WEST CARLETON – City of Ottawa officials gathered at City Hall this morning (Sept. 22) to update residents on the fallout of the devastating tornado that ripped through West Carleton yesterday.
Today is sunny and calm, the polar opposite of the weather West Carleton residents, specifically Dunrobin and Kinburn residents, faced as a tornado touched down near Kinburn and cut a 40-kilometre swath on its way across the Ottawa River and on to Gatineau.
Mayor Jim Watson, Coun. Eli El-Chantiry, Emergency and Protective Services Director Anthony Di Monte and Hydro One CEO Bryce Conrad addressed the media at approximately 10 a.m. to update the public on the tornado fallout and next steps.
Miraculously no one was killed in the path of destruction that destroyed and heavily damaged around 60 buildings (link to original West Carleton Online story) – residences and businesses – in the Dunrobin and Kinburn area.

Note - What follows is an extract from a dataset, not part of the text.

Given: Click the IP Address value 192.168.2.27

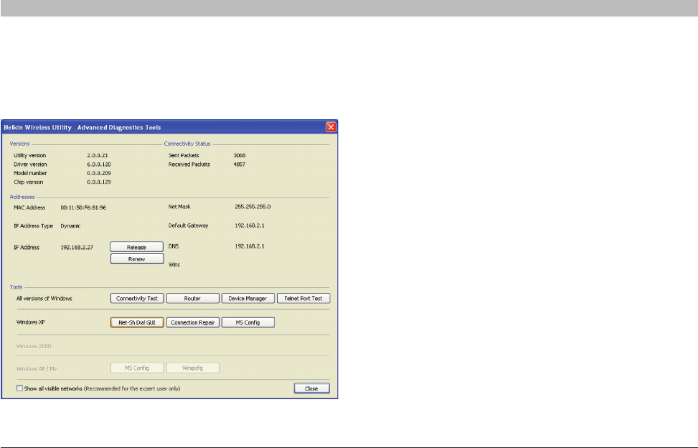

Mayor Watson was pleased with the public’s response to the disaster.
“There are no reports of anyone missing or looting,” he said. “We know Ottawa is resilient. We saw that through the 2017 Spring Flood and the 1998 Ice Storm.”
Speaking of the ice storm, Conrad said the damage to infrastructure is worse than the 1998 Ice Storm.
He added “it could be days” before power is restored to all residents. Conrad said a main transformer station on Merivale Road was heavily damaged and still surrounded by debris and there are around 86 to 90 hydro poles down around the city.
“It will take multiple days to restore the Hydro One transformer station,” Conrad said.
Conrad said he is expecting a more accurate timeline on repairs later in the day.
Ottawa Police Chief Charles Bordeleau was pleased residents did not exacerbate the situation throughout the night.
“It was inspiring to see how the city has come together,” he said. “We have no reports of civil disobedience you would associate with a black out. Affected areas (Dunrobin) are still secured and no admittance is allowed.”
Di Monte spoke of the response to the disaster by first responders.
“This has been an operation with a lot of moving parts,” he said. “The three chiefs of the paramedics, police and fire departments worked in collaboration seamlessly. We have moved from an operational response to a recovery-assessment response and that will continue over the next few days. Over the weekend we will continue to open other assistance areas.”
There were a total of 30 injuries reported across the city with five serious injuries reported in Dunrobin.
Currently West Carleton Secondary School on Dunrobin Road has been converted to a Red Cross emergency relief centre and will continue in that function throughout the weekend.
Di Monte asked residents to use 911 for emergencies only and to use 311 for all other tornado-related issues and inquiries.
Mayor Watson added a number of fires were reported due to candle use and recommended residents, if possible, stock up on batteries and use battery-powered lighting sources.
The mayor is asking all volunteers and those who wish to help to hold tight for now as the affected area in Dunrobin has still not been secured. Officials said their team has the situation in hand at this time and will provide information when volunteers can come and do their work.